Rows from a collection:
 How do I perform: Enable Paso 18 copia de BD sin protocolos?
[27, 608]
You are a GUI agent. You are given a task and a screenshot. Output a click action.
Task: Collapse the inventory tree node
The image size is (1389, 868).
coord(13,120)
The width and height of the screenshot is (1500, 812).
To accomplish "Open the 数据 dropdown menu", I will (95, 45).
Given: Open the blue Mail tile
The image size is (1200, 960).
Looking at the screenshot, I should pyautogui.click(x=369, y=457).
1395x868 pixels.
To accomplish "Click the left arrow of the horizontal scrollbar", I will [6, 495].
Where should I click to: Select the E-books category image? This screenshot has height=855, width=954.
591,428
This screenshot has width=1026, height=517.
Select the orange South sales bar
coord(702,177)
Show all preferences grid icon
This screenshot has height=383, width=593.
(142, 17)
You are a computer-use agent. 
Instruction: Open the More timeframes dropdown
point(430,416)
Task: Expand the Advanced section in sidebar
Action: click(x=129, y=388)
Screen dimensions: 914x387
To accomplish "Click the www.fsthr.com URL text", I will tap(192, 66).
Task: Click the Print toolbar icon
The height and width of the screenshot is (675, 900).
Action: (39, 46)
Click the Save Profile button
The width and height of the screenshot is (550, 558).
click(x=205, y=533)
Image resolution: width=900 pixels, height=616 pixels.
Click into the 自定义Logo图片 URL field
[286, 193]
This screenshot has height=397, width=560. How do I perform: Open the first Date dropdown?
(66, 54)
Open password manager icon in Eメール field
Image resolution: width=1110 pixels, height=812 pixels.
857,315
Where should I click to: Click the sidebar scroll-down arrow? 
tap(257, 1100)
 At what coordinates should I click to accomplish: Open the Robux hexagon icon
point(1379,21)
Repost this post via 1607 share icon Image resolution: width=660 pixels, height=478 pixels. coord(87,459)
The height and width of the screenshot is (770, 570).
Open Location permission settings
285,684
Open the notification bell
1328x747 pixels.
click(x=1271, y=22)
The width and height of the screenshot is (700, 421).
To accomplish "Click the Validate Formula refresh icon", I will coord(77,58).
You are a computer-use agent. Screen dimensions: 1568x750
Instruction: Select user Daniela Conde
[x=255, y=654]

— THE TASK —
Please restate every one of the rows above word for word, changing nothing.

— THE RESULT —
 How do I perform: Enable Paso 18 copia de BD sin protocolos?
[27, 608]
You are a GUI agent. You are given a task and a screenshot. Output a click action.
Task: Collapse the inventory tree node
The image size is (1389, 868).
coord(13,120)
The width and height of the screenshot is (1500, 812).
To accomplish "Open the 数据 dropdown menu", I will (95, 45).
Given: Open the blue Mail tile
The image size is (1200, 960).
Looking at the screenshot, I should pyautogui.click(x=369, y=457).
1395x868 pixels.
To accomplish "Click the left arrow of the horizontal scrollbar", I will [6, 495].
Where should I click to: Select the E-books category image? This screenshot has height=855, width=954.
591,428
This screenshot has width=1026, height=517.
Select the orange South sales bar
coord(702,177)
Show all preferences grid icon
This screenshot has height=383, width=593.
(142, 17)
You are a computer-use agent. 
Instruction: Open the More timeframes dropdown
point(430,416)
Task: Expand the Advanced section in sidebar
Action: click(x=129, y=388)
Screen dimensions: 914x387
To accomplish "Click the www.fsthr.com URL text", I will tap(192, 66).
Task: Click the Print toolbar icon
The height and width of the screenshot is (675, 900).
Action: (39, 46)
Click the Save Profile button
The width and height of the screenshot is (550, 558).
click(x=205, y=533)
Image resolution: width=900 pixels, height=616 pixels.
Click into the 自定义Logo图片 URL field
[286, 193]
This screenshot has height=397, width=560. How do I perform: Open the first Date dropdown?
(66, 54)
Open password manager icon in Eメール field
Image resolution: width=1110 pixels, height=812 pixels.
857,315
Where should I click to: Click the sidebar scroll-down arrow? 
tap(257, 1100)
 At what coordinates should I click to accomplish: Open the Robux hexagon icon
point(1379,21)
Repost this post via 1607 share icon Image resolution: width=660 pixels, height=478 pixels. coord(87,459)
The height and width of the screenshot is (770, 570).
Open Location permission settings
285,684
Open the notification bell
1328x747 pixels.
click(x=1271, y=22)
The width and height of the screenshot is (700, 421).
To accomplish "Click the Validate Formula refresh icon", I will coord(77,58).
You are a computer-use agent. Screen dimensions: 1568x750
Instruction: Select user Daniela Conde
[x=255, y=654]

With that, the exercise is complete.